→ **EXCERPT TO READ**
Pilepro, LLC v. Chang

Decision Date20 January 2016
Docket NumberCAUSE NO.: A-12-CA-00829-SS
Citation152 F.Supp.3d 659
Parties Pilepro, LLC, Pilepro Sales Corp., Blue Emerald, Inc., Pilepro Steel, LP, Roberto R. Wendt, Plaintiffs, v. Humphrey Chang, Richard Heindl, Matthias Weigel, Steelwall, Gmbh, Defendants.
CourtU.S. District Court — Western District of Texas

R. James George, Jr., George, Brothers, Kincaid & Horton, LLP, Andrew S. Brown, Rebecca Ashley Applewhite, Brown Law Firm, PLLC, Austin, TX, for Plaintiffs.

Andrew C. Callari, Callari & Summers, George Moschopoulos, The Law Office of George Moschopoulos, Dana Point, CA, Douglass Dodson Hearne, Jr., Law Office of Douglass D. Hearne, Jr., Austin, TX, for Defendants.

Data for locating words and elements:
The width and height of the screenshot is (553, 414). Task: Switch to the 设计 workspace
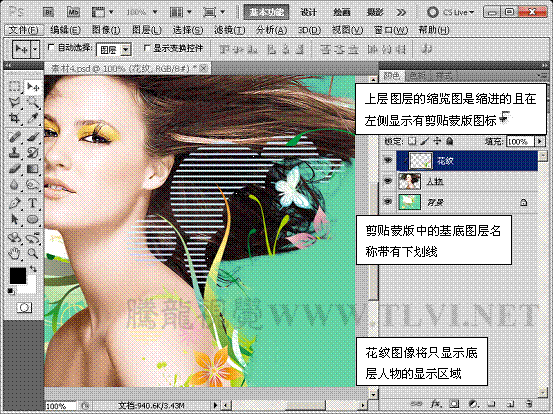(x=308, y=12)
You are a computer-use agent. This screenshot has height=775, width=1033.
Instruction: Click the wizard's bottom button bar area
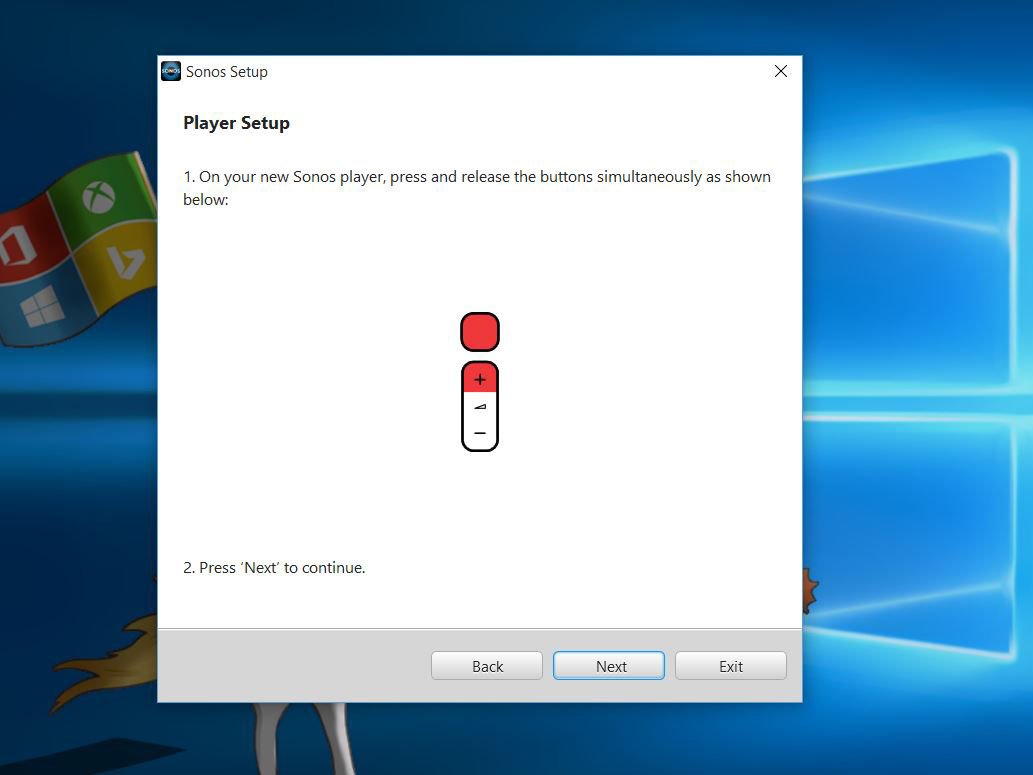point(300,665)
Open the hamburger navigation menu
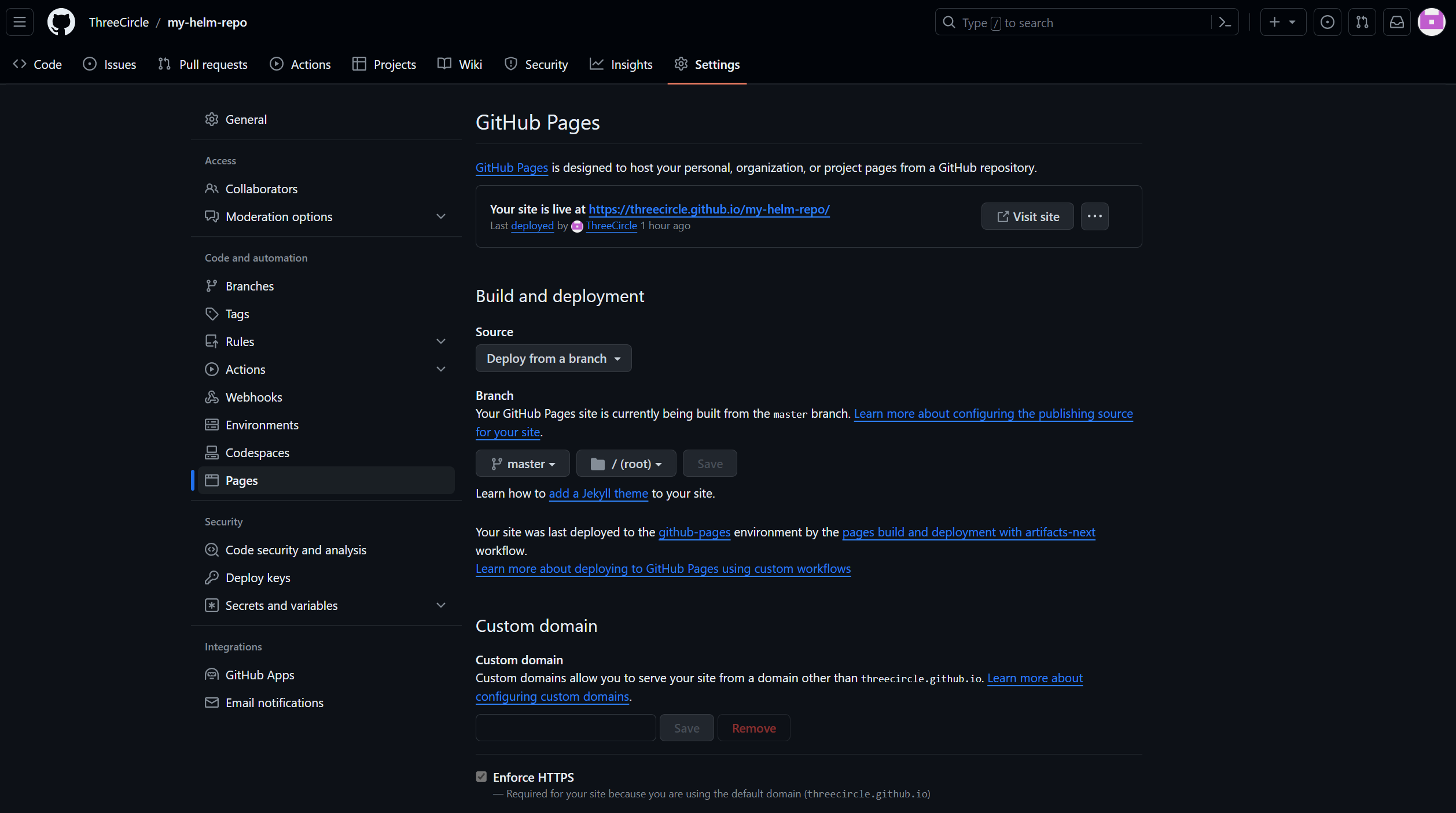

→ **DIRECTIONS**
(1) In the Pilepro v. Chang court record, turn the paragraph beginning "R. James George, Jr." into a short list of the plaintiffs' lawyers and their firms.
(2) Extend the Pilepro v. Chang court record past its last line.

→ **TASK RESPONSES**
(1)
Lawyers for the plaintiffs (Austin, TX):
- R. James George, Jr., George, Brothers, Kincaid & Horton, LLP
- Andrew S. Brown, Brown Law Firm, PLLC
- Rebecca Ashley Applewhite, Brown Law Firm, PLLC

(2)
ORDER

SAM SPARKS, UNITED STATES DISTRICT JUDGE

BE IT REMEMBERED on the 20th, 21st, 22nd, and 26th days of October 2015, the Court held a bench trial in the above-style cause, and the parties appeared in person and through counsel. During trial, the Court heard testimony from the following witnesses: Roberto Wendt, Matthias Weigel, Richard Heindl, Wells Wakefield, Humphrey Chang, Markus Von Fuchs, Urs Saal, Michael John Feifarek, Saul Solomon, Dwight Williams (via deposition), Roxi Phipps, Kenneth Huff, Ian Morgan, Martin Doudoroff, Matthew John Feifarek, and Robert Youngman (via deposition). Having considered the evidence and testimony presented at trial, the arguments of counsel, the parties' briefs, and the governing law, the Court enters the following findings of fact and conclusions of law.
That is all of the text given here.